Find the ‘extra’…
I don’t own a single album of David Bowie, so the devastation I felt upon his passing seemed disproportional. A similar dichotomy happened only days later, with Alan Rickman.
Extraordinary strangers. People who I’ve glimpsed through the world’s eye with their extraordinary talents, while they undoubtedly continued with their ordinary lives, viewing themselves as unremarkable and simply creating, working and living.
I’m drawn to this humbleness. Not those who bask in their success but wonder at it, are confused by it and possibly curse the attention it brings.
I follow The Bloggess. I cannot claim to know her but she gives so much of herself on her blog and in her books that it is difficult to not feel connected. She wrote this post about David Bowie and Alan Rickman (among others) which I marvelled at not simply because I felt exactly the same but because she does not see herself among them. She is among them. She is extraordinary.
She’ll never read this.
Wil Wheaton and Anne Wheaton are extraordinary. They are good people and I would happily say I adore them. I feel delighted that they share their lives on social media because they make me laugh but they’ve dealt with enough nonsense for Wil (at one time or other) to post instructions on how to be respectful, and for Anne to quit twitter. Just before she quit, I sent her a direct message.
She didn’t read it.
If she did, it didn’t make any difference – I didn’t expect it would. I am one of hundreds upon thousands of people waving my arms around her.
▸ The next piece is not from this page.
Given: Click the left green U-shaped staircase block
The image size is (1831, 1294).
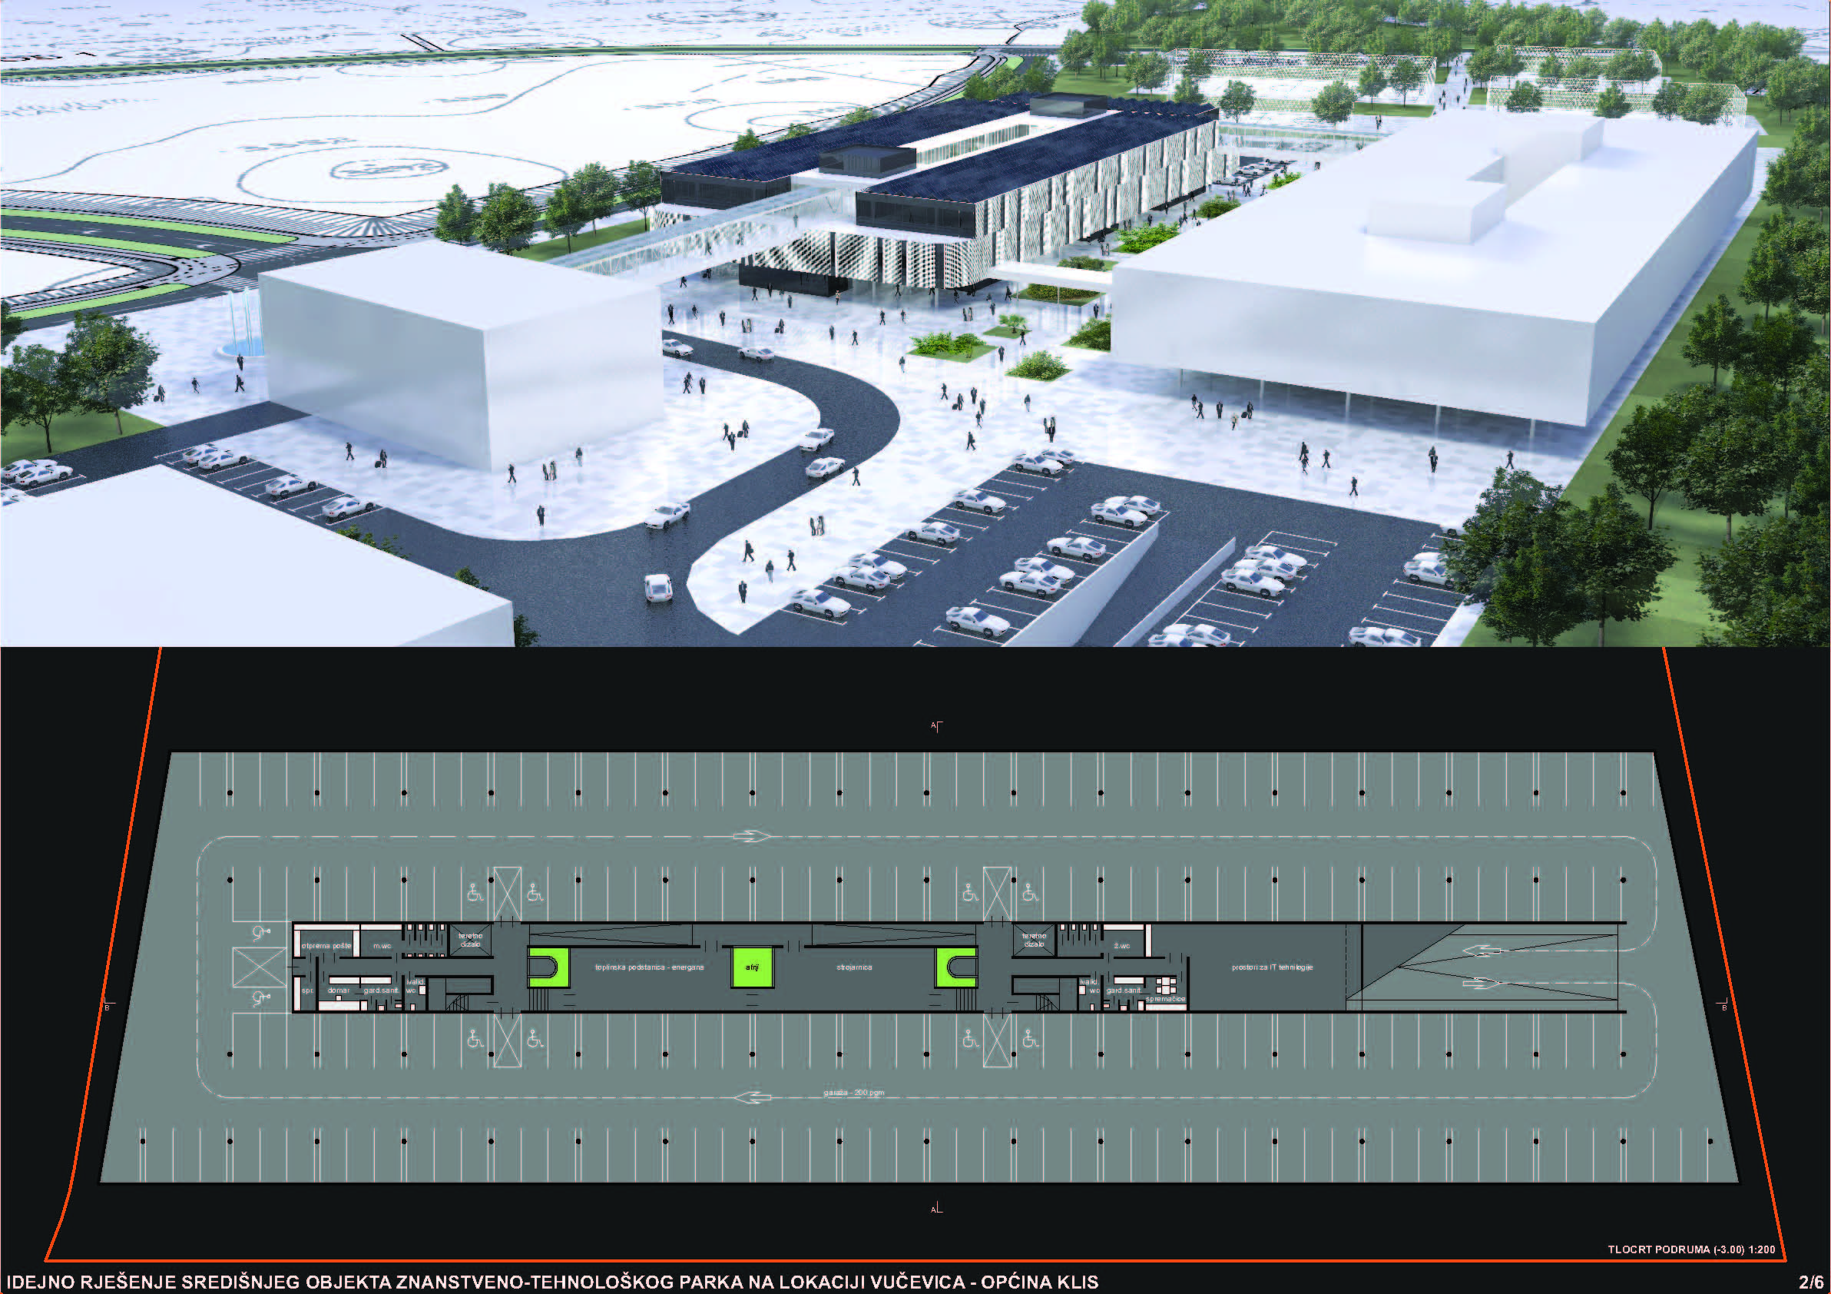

She’ll never read this either.
These are five people who have touched my life without their knowledge, be it by their humour or sensibilities or genius or grace, or they’ve simply shared a part of their life. There are many others. Writers, artists, creators, comedians – people I’ve found on Twitter or Instagram or WordPress or TED talks. Often not famous. There’s a part of me that believes if the world were smaller, we’d be friends. With some, I already am.
I am thankful for these connections – however large and worldly, or small and obscure.
Extraordinary strangers. Those who are likely think of themselves as quite ordinary but are remarkable. Not necessarily in a Bowie way, or a Rickman way, but in their own way.
And if you’re sitting there reading this thinking I’m not talking about you. Why not? Life is extraordinary . The mechanics of a purring cat. The brain. An opening flower.
Ordinary and extraordinary are not mutually exclusive.
The only thing that limits us is our perception.